Small functions - best practices

Hi all. First-time poster here.

I am writing some scientific code and would like to avoid unnecessary allocations. Specifically, I have a bunch of small functions (essentially one-liners) manipulating Arrays (representing tensors). This is all inner-loop stuff and I want it to be as lean as possible. As a super-simplified example:

linear(x::Vector{Float64}) = x'*W .+ b

My questions are:

  1. From a performance standpoint, does it make sense to define
linear!(x::Vector{Float64}, res::Vector{Float64}) = (res .=x'*W .+ b)

or can I count on the compiler to save me from copy/pasting code by inlining the function or performing some type of return value optimization? Or, does it make sense to @inline this type of functions myself?

  1. What are useful macros/tools for checking this kind of stuff? @code_llvm? Some thing from BenchmarkTools.jl? There’s a bunch of stuff out there but as a relative beginner and having no experience with reading lower-level code, I don’t know what/where to look for.

Thanks!

1 Like

if you read what the ?@inline says:

Give a hint to the compiler that this function is worth inlining.

Small functions typically do not need the @inline annotation, as the compiler does it automatically.

1 Like

The second will be slightly faster, but it is probably worth noting that linear!(x, res) = (res .=x'*W .+ b) will have exactly the same performance. Also, if W and b are non-const global variables, that will absolutely kill performance.

2 Likes

To perform multiplication inplace and avoid an unnecessary copy, you need to call mul!, broadcasting .= is unfortunately not enough.

4 Likes

Didn’t know about mul!, that’s neat, thanks.

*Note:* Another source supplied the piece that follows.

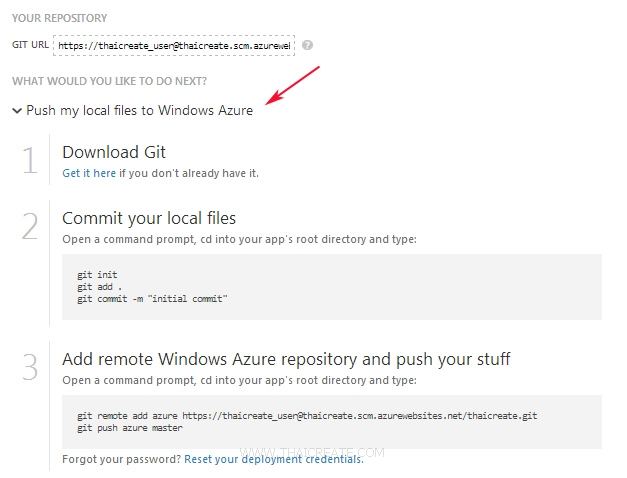Collapse the chevron before Push my local files
The height and width of the screenshot is (478, 627).
click(17, 111)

The fact that broadcasting is not enough wasn’t obvious to me. And that’s why I added the second question in the original post - what’s the easiest way to catch this kind of stuff?

1 Like

* is a binary operator that performs the multiplication, its a regular function call. Only dotted operations fuse under broadcast. I’m afraid I don’t know any other method of catching such allocations other than measuring them explicitly using, e.g. @time.
You can also use Meta.@lower to see what an expression lowers to, I have a feeling it might reveal the temporary array, if not, @code_typed might

4 Likes